Any suggestions or help would be highly appreciated.

Thanks


----------



## Merciel (Apr 25, 2013)

My suspicion is that you're going to have a much easier time buying a dog from a breeder and having it shipped overseas than getting a rescue to ship you a dog. I can't think of a single shelter (meaning a publicly financed municipal shelter) that would even consider the idea, for a host of practical, PR, and philosophical reasons. So you're looking at private nonprofits, and unless you have a _really_ good friend working with one of those groups, I'd be really, really surprised if they were willing to ship a dog overseas.

It's much easier to get a rescue's help to bring a dog into the U.S. than to send one out. The general perception in the rescue circles I'm familiar with is that dog-keeping norms are so different in other countries, particularly when it comes to the "paperless" mixed-breeds and iffy purebreds we normally handle (i.e., dogs that don't generally get the silver spoon prestige treatment), that they are just not comfortable sending dogs out overseas.
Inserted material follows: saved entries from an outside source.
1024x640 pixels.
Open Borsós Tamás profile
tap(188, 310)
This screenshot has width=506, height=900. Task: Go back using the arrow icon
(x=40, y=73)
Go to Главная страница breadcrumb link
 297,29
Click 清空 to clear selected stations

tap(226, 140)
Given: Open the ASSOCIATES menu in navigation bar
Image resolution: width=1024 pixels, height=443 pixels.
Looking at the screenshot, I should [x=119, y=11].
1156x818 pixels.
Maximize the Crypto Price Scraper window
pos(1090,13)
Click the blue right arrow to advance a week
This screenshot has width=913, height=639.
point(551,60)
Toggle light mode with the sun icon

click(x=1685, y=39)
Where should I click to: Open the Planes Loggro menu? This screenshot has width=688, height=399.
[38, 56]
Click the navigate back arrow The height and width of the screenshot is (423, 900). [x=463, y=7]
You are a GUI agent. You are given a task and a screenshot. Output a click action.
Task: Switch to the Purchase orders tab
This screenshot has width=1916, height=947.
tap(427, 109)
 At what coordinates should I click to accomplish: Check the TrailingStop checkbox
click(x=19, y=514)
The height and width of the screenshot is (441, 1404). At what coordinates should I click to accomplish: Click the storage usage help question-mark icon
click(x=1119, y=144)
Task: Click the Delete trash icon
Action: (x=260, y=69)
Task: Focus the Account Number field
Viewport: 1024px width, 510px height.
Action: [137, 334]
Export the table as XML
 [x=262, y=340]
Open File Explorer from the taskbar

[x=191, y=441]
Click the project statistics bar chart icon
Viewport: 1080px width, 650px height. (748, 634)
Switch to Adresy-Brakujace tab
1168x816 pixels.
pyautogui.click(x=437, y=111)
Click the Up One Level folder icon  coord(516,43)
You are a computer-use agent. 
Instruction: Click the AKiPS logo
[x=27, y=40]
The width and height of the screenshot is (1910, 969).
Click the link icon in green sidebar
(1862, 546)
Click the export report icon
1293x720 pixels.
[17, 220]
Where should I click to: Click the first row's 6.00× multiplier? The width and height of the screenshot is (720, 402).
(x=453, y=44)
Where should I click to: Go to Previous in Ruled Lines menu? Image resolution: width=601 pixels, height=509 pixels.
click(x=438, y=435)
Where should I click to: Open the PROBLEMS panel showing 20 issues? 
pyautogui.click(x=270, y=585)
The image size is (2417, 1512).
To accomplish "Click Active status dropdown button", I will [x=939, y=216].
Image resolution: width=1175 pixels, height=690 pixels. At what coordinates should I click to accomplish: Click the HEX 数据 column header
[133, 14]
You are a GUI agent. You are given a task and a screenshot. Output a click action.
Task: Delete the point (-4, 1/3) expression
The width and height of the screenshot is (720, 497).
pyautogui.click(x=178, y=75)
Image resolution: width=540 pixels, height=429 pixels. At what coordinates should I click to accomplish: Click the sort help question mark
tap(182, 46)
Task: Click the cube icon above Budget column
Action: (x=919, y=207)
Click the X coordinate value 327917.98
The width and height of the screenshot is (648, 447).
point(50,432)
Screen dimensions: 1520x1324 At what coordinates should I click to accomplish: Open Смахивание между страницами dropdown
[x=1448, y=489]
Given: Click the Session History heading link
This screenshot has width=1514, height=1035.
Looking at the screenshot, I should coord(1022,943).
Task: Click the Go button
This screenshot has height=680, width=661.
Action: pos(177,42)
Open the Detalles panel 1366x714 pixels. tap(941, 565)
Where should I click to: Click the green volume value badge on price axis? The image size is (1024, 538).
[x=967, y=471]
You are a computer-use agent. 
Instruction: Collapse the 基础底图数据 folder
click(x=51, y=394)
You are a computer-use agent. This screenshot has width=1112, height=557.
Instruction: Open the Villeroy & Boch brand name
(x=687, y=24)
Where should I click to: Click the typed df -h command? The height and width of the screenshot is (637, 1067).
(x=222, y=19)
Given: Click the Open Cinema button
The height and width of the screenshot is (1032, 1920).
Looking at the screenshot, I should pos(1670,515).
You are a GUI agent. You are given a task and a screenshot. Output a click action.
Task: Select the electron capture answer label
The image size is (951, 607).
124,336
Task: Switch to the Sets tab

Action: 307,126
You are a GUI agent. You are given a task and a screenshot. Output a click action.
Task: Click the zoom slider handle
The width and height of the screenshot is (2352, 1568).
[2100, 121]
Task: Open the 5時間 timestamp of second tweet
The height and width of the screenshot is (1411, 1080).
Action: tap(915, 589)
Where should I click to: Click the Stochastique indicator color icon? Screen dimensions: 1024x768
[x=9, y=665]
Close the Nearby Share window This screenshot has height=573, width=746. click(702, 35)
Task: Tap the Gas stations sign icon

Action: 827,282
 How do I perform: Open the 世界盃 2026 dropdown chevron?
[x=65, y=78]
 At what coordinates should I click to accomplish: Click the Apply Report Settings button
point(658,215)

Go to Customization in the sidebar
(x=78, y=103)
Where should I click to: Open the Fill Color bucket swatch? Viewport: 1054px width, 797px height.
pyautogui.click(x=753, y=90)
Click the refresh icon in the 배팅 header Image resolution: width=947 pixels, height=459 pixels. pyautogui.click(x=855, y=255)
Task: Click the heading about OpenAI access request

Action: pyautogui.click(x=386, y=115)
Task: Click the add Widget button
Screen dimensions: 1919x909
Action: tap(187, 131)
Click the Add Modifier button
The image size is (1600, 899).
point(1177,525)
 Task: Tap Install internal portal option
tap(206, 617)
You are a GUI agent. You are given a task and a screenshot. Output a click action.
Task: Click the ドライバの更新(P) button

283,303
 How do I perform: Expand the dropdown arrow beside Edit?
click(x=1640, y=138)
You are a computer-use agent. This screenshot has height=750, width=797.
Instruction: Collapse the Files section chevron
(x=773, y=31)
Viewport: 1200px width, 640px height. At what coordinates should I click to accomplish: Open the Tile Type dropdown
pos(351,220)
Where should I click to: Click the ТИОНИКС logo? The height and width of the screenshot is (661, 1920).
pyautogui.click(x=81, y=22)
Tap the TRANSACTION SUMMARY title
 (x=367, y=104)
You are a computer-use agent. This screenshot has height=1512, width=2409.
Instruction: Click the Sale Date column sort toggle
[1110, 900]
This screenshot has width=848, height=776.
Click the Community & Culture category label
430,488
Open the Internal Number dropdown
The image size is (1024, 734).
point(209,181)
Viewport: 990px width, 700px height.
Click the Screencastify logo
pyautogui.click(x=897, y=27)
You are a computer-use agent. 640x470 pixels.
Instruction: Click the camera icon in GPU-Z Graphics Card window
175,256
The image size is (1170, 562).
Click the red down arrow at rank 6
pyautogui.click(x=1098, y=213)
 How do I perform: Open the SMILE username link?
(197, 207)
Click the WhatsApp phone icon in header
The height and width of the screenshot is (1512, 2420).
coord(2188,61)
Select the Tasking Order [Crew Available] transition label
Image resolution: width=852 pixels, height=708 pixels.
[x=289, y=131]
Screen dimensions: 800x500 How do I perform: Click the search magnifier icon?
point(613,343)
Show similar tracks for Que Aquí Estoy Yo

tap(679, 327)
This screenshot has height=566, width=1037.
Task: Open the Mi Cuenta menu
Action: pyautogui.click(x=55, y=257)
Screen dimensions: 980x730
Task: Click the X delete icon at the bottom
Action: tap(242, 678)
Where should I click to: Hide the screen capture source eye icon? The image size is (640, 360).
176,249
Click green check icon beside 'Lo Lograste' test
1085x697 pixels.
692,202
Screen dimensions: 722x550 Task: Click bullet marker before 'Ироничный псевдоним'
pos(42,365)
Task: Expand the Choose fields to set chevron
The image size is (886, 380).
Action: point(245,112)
So... good luck, but my guess is that you are either going to have to come pick the dog up in person (and even then you might not get one out of a rescue), or you're going to have to source your dog from a good, ethical breeder who's willing to ship.


----------



## selzer (May 7, 2005)

Good GSDs come from various lines, all of which are represented on this board. More important than style, is temperament, but you can start with the style you like and then narrow that down to the temperament that you want. 

There is no need to be insulting about the varieties of GSDs, or to suggest that good ones are only those that are pleasing to your eye. 

Educate yourself about the various lines, and then choose the ones you like the most, or if you like a certain line, but do not like a feature common in that line, you can point at that characteristic and ask if there are breeders breeding that line more moderately. For example, I like the German Show line dogs, but am not crazy about the roached back, is anyone out there breeding dogs that are not quite so roached?

Or, I like the American Lines, but do not want extreme rear angulation. I am looking more for balance. 

There are plenty of lines that tend to be straighter across the back, or at least their hips and withers are closer to the same distance from the ground than show line dogs, if I am interpreting your description properly. You might look at DDR dogs or Czech dogs, which tend to have dogs in the color and style you seem to prefer. 

Google Linda Shaw, she has a pretty good definition and pictures of the various lines.

GSDs are found in lots of countries, you might find it cheaper and easier to import from somewhere closer to you than the US.


----------



## JeanKBBMMMAAN (May 11, 2005)

Dogs for Adoption - The Philippine Animal Welfare Society

CARA Welfare Philippines » Adoption Gallery

I would go to your regular shelters and talk to them about the idea of looking for a GSD. If you volunteer, you would know first thing when they got one. Good luck!


----------



## SilentnQuiet (Dec 27, 2013)

JeanKBBMMMAAN said:


> Dogs for Adoption - The Philippine Animal Welfare Society
> 
> CARA Welfare Philippines » Adoption Gallery
> 
> I would go to your regular shelters and talk to them about the idea of looking for a GSD. If you volunteer, you would know first thing when they got one. Good luck!


Tried them and several others but none of them have a GSD plus there websites are outdated. I wanted to check out 2 dogs which are posted on the website but they had already found new homes six months back.

I am also working as volunteer at the K9 Academy and most of the dogs they have are imported from UK, Germany, Czech Republic and US. According to them the GSD's they have locally are not physically strong enough to do the job and they have tried it for several times. I cannot get the puppies of those dogs because they are all enrolled in to the service but i do get a chance to be around them. 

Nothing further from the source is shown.